Problem
An exact restatement of the entire listing is needed, excluding all images.

Provided data
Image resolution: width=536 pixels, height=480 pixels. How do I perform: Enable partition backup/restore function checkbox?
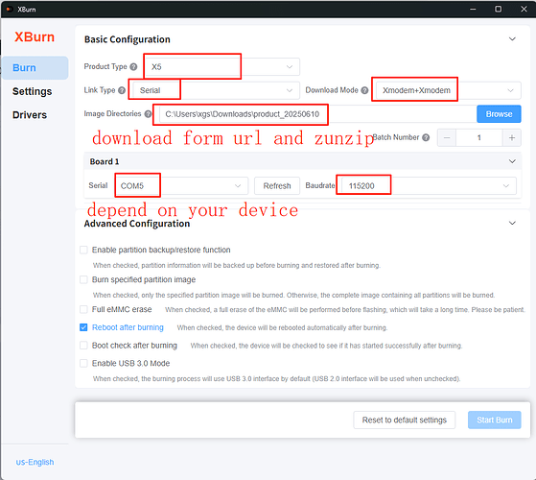(83, 250)
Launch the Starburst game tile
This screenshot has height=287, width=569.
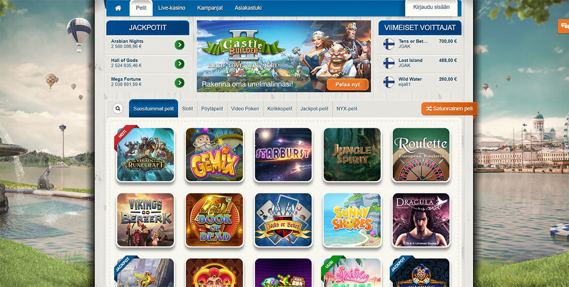(x=283, y=155)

Task answer
Image resolution: width=536 pixels, height=480 pixels. How do I perform: Enable partition backup/restore function checkbox?
(83, 250)
Launch the Starburst game tile
This screenshot has height=287, width=569.
(x=283, y=155)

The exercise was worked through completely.